On Monday, President Biden issued a new Executive Order, drafted in part to manage the risks of AI-generated content. Among the objectives of the Order are to “Protect Americans from AI-enabled fraud and deception by establishing standards and best practices for detecting AI-generated content and authenticating official content.” The order also indicates that the “Department of Commerce will develop guidance for content authentication and watermarking to clearly label AI-generated content.”
While we feel that the above guidelines are presented with the best of intentions, we must express our concerns regarding the administration’s belief that watermarking is an effective way of labeling AI-generated content to protect the public from disinformation, deception, and fraud.
The provenance watermarking proposed in this Executive Order has been touted and developed by some of the largest tech companies and creators of the most popular AI content platforms, all with the aim to provide accountability for potential abuse of their own products.
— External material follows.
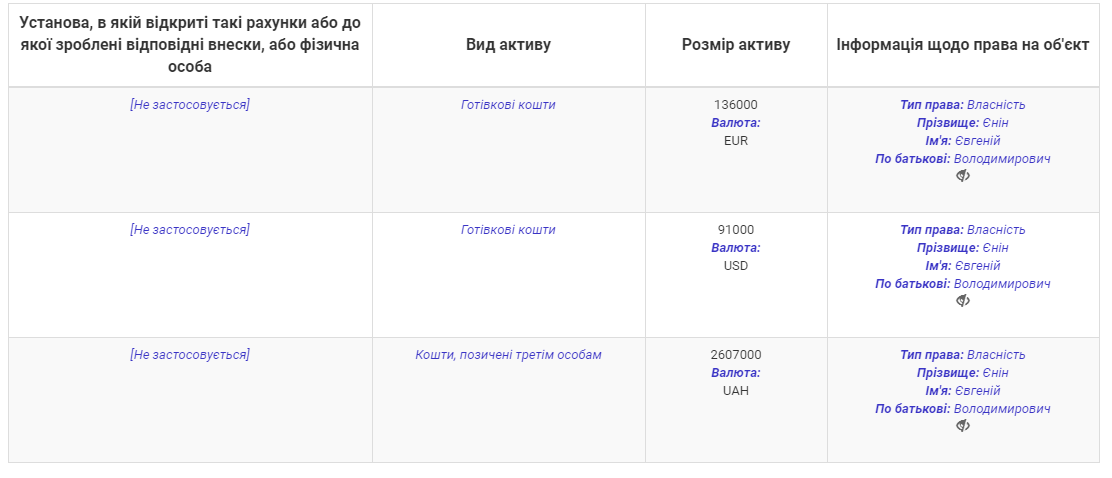Click the hidden-info eye icon in the EUR row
In the competitive realm of world-changing technology, it is unreasonable to expect that the companies developing these products would also create effective tools for their oversight. The risk of a self-serving approach, intentional or not, is too significant. Companies poised to reap substantial profits from AI-generated content shouldn’t be relied upon to openly admit how susceptible their products are to manipulation and misuse. As the interests of these companies and the public diverge, the government should prioritize reliable methods of deepfake detection rather than trusting implicitly in unreliable safety measures offered by the biggest players in the industry.
Watermarking as a Security Measure
Conflict of interest isn’t the only issue with this approach. The most worrisome aspect of placing our trust in watermarking is how easily this method can be circumvented or manipulated by malicious actors. Simply put, watermarking isn’t effective. In alignment with the conclusions reached by multiple research teams, a recent study conducted at the University of Maryland found that watermarks can be easily washed out, removed, manipulated, or even added to human-generated images to trigger false detection, further eroding the user’s faith in what can and cannot be viewed as real. If a watermark can be easily counterfeited, added, or eliminated —something companies now in existence offer for a fee — it cannot be relied upon as a primary mitigation system to shield users from malicious content, deepfakes, and disinformation.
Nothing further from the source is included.